Your objective:
Swap "dropdown" for "drop-down list" in the lines below, leaving everything else the same. Begin at the line that has "Open Notas related", stop after the line that has "[x=185, y=517]", and give back only those lines.

Extracted records:
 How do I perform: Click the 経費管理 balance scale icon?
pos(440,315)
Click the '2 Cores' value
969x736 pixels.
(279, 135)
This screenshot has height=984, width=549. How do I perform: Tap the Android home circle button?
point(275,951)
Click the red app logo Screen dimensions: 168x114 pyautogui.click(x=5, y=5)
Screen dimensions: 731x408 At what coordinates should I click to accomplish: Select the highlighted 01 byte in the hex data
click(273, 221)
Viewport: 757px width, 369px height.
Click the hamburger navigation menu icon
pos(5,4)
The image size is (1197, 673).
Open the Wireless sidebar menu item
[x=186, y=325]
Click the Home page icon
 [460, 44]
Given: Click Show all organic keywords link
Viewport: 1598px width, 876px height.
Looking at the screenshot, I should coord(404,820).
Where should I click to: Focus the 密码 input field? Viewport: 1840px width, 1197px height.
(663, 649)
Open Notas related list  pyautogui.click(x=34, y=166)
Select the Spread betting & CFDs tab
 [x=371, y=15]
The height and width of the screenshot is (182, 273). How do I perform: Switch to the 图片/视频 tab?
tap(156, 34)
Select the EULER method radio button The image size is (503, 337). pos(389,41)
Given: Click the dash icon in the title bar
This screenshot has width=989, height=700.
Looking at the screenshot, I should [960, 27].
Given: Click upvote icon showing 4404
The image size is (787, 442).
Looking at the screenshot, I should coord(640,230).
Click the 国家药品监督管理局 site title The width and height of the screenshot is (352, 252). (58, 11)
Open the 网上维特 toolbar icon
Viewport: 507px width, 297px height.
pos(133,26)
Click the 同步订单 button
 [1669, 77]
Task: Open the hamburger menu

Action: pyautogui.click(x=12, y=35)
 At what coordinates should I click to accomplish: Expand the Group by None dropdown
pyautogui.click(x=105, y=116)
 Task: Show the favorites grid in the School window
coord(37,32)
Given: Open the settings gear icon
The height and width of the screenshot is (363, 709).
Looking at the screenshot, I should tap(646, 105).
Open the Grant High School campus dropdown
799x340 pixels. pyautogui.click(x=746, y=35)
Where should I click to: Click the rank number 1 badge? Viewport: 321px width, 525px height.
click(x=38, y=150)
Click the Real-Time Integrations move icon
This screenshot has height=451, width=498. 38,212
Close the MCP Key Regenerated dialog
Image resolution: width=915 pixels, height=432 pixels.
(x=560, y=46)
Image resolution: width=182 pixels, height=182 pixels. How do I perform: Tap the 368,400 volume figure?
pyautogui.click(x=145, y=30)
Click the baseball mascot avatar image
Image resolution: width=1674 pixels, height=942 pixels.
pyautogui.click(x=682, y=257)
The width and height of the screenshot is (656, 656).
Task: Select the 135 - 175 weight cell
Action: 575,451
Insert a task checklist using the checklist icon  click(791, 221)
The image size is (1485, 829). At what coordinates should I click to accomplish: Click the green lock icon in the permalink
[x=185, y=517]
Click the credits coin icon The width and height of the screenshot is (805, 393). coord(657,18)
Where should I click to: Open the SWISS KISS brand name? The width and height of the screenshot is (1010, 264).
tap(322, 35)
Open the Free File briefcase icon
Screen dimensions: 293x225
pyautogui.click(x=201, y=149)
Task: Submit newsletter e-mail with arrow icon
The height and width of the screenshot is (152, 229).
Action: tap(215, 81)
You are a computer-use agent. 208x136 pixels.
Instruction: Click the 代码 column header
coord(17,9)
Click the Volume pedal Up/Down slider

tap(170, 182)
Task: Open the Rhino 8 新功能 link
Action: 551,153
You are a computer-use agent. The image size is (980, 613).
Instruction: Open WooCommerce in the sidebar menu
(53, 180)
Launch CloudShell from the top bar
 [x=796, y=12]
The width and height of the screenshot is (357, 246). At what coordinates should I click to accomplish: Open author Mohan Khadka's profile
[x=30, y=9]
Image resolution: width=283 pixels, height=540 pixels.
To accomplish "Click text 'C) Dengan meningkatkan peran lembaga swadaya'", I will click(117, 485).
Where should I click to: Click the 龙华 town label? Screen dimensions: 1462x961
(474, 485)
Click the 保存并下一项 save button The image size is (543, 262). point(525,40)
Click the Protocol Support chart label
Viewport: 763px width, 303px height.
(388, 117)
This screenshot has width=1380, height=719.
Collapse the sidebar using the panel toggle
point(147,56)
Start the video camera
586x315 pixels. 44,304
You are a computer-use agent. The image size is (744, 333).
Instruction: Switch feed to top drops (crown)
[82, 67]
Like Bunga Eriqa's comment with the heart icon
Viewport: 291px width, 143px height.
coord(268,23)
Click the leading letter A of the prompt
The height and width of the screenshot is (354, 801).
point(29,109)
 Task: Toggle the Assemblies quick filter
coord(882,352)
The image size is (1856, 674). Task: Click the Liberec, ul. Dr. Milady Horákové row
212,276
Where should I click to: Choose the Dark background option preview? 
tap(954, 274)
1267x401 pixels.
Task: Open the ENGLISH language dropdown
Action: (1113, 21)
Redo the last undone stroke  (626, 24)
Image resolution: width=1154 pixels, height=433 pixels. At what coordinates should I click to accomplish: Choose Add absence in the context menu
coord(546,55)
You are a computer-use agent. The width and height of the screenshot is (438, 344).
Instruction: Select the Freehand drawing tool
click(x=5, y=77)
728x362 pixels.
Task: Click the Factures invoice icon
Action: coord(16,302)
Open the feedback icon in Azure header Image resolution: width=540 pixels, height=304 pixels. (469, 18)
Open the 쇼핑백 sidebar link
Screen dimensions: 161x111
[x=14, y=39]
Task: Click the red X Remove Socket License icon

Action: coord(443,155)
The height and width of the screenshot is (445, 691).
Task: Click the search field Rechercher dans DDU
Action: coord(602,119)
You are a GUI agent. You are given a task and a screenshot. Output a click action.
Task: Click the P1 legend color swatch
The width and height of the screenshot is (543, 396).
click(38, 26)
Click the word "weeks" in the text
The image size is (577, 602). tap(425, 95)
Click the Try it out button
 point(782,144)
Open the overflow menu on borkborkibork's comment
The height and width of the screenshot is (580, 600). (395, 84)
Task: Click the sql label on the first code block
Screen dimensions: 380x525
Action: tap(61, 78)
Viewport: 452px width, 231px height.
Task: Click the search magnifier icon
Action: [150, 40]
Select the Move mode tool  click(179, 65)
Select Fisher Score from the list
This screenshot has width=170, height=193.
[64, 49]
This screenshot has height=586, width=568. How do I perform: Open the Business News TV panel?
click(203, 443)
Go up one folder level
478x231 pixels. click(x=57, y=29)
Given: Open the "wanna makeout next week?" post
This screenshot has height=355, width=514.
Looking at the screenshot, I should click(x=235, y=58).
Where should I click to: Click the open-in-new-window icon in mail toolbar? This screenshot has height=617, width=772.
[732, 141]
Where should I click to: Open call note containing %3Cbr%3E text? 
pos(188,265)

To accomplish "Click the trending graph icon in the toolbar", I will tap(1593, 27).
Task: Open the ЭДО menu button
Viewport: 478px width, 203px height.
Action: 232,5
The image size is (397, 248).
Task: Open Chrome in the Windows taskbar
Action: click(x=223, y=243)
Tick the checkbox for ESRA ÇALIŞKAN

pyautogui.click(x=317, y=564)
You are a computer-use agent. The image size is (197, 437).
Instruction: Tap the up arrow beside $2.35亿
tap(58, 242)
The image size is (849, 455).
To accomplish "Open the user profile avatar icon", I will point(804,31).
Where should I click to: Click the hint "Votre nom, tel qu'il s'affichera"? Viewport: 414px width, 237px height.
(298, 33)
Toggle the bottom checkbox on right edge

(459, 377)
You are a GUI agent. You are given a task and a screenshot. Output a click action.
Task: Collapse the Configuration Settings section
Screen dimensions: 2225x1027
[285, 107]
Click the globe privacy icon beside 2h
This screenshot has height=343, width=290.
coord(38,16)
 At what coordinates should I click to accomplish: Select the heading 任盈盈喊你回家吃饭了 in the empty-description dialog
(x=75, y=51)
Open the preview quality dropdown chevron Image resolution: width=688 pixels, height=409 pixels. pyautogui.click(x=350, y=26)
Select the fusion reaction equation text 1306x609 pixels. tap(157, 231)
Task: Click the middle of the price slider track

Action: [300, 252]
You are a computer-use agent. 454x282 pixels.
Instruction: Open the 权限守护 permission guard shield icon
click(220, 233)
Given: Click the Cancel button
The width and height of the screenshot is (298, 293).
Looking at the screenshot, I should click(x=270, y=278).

Written response:
Open Notas related list  pyautogui.click(x=34, y=166)
Select the Spread betting & CFDs tab
 [x=371, y=15]
The height and width of the screenshot is (182, 273). How do I perform: Switch to the 图片/视频 tab?
tap(156, 34)
Select the EULER method radio button The image size is (503, 337). pos(389,41)
Given: Click the dash icon in the title bar
This screenshot has width=989, height=700.
Looking at the screenshot, I should [960, 27].
Given: Click upvote icon showing 4404
The image size is (787, 442).
Looking at the screenshot, I should coord(640,230).
Click the 国家药品监督管理局 site title The width and height of the screenshot is (352, 252). (58, 11)
Open the 网上维特 toolbar icon
Viewport: 507px width, 297px height.
pos(133,26)
Click the 同步订单 button
 [1669, 77]
Task: Open the hamburger menu

Action: pyautogui.click(x=12, y=35)
 At what coordinates should I click to accomplish: Expand the Group by None drop-down list
pyautogui.click(x=105, y=116)
 Task: Show the favorites grid in the School window
coord(37,32)
Given: Open the settings gear icon
The height and width of the screenshot is (363, 709).
Looking at the screenshot, I should tap(646, 105).
Open the Grant High School campus drop-down list
799x340 pixels. pyautogui.click(x=746, y=35)
Where should I click to: Click the rank number 1 badge? Viewport: 321px width, 525px height.
click(x=38, y=150)
Click the Real-Time Integrations move icon
This screenshot has height=451, width=498. 38,212
Close the MCP Key Regenerated dialog
Image resolution: width=915 pixels, height=432 pixels.
(x=560, y=46)
Image resolution: width=182 pixels, height=182 pixels. How do I perform: Tap the 368,400 volume figure?
pyautogui.click(x=145, y=30)
Click the baseball mascot avatar image
Image resolution: width=1674 pixels, height=942 pixels.
pyautogui.click(x=682, y=257)
The width and height of the screenshot is (656, 656).
Task: Select the 135 - 175 weight cell
Action: 575,451
Insert a task checklist using the checklist icon  click(791, 221)
The image size is (1485, 829). At what coordinates should I click to accomplish: Click the green lock icon in the permalink
[x=185, y=517]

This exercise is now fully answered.